In his opening presentation on the call for open access e-infrastructures, Jarkko Siren from the European Commission made clear that one of the scopes of this grant is to develop new services in support of open science, including new forms of publishing and new forms of peer review. The budget for this grant is 13 million Euros from which 4 million will be spent for article processing fees to support the gold open access model. For this call only one proposal will be selected and it is a common secret that this money will go to the consortium that includes OpenAIRE, an open access repository that was supported by the previous European Framework Programme FP7. In other words if you want a part of the pie you are either in the OpenAIRE consortium or you do not stand a chance. Naturally, I approached OpenAIRE’s technical coordinator who was present at the meeting and asked her what are their plans regarding peer review. She replied that they are still investigating on the matter and do not have a clear agenda. I then sent a more formal letter to her and to the project coordinator asking if they would be interested in considering Open Scholar as a member of their consortium to assist in peer review innovation. The reply was that they would examine our offer at the next OpenAIRE scientific board meeting, but they do not expect to have room for many more additional partners.
During the event, I also had to opportunity for a very interesting conversation with Jose Cotta, the head of the Digital Science unit in the European Commission. Dr. Cotta confirmed the Commission’s interest in new European policies regarding open peer review and alternative metrics, but acknowledged that they are currently focusing on open data and that the peer review issue is not within their immediate priorities. We agreed, however to keep in touch for when the time is ripe to discuss policy issues with the European Union.

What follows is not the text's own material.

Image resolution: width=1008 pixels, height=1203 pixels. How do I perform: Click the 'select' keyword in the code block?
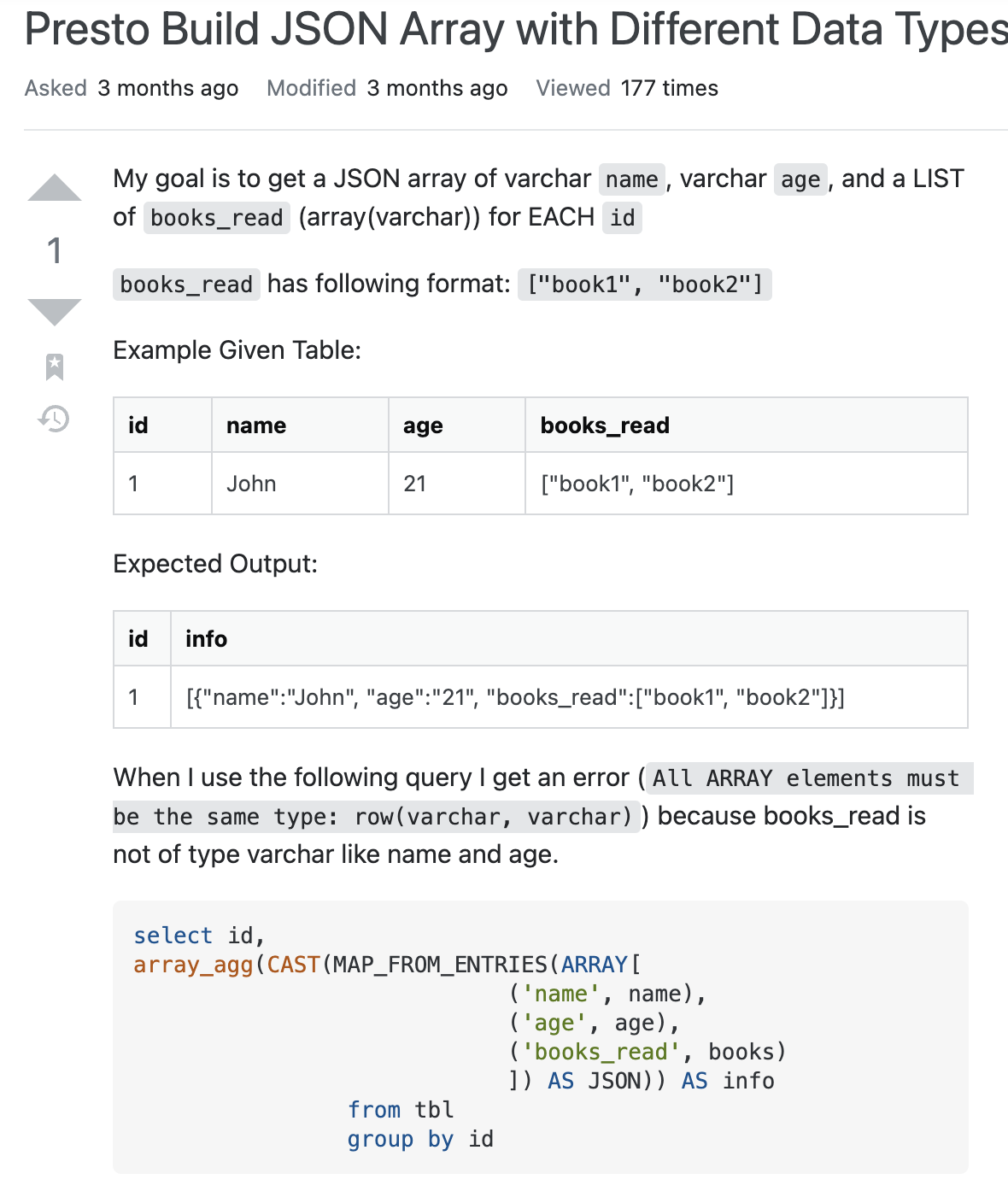[173, 936]
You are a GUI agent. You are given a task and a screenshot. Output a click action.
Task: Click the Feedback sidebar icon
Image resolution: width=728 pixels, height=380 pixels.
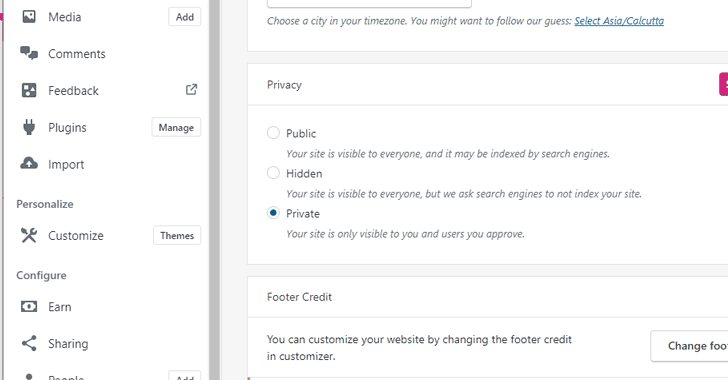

In short, Europe wants innovation in peer review, but the consortium that will receive the 13 million budget neither seems to have a clear plan nor shows the willingness to invite partners that could offer the theoretical and technical expertise to integrate alternative peer review models to existing open access infrastructure. As far as open access policies, despite the official line, Europe’s support for gold open access is more than evident. As I already mentioned, a big part of the money for open access infrastructure will directly go to support publishers. To my question whether a grant proposal will be positively evaluated if it opts for self-arching and thus does not request budget for article publishing fees (which means that this budget can be allocated to more important project needs), the official reply was that this would indeed be something good for the project itself, but it will not be taken into consideration by the evaluation committee! In other words, we acknowledge that self-archiving saves all of us money that can be invested in a better way, but we do not encourage you to do that —link to a video with the question and the answer [time: 27:19]. Well, during this last visit in Brussels I also had the chance to make some contacts inside the European Parliament that confessed another common secret that publishers threaten Parliament Members that reducing their revenues will result in larger unemployment and economic instability. Of course publishers forget to mention about their record >30% profit margins (see my recent presentation on how to go beyond open access to face academia’s real problems)!
So, everything indicates that Europe, for one reason or the other, is not at the moment ready to formally support peer review innovation. There are more related grant calls in 2015 that Open Scholar will definitely apply for, but it is more likely that new ideas and projects on alternative peer review will be initially funded by private investments and grants. Unfortunately this potentially means a degree of dependence on private interests, obscure business models and uncertainty about the use and reuse of research products.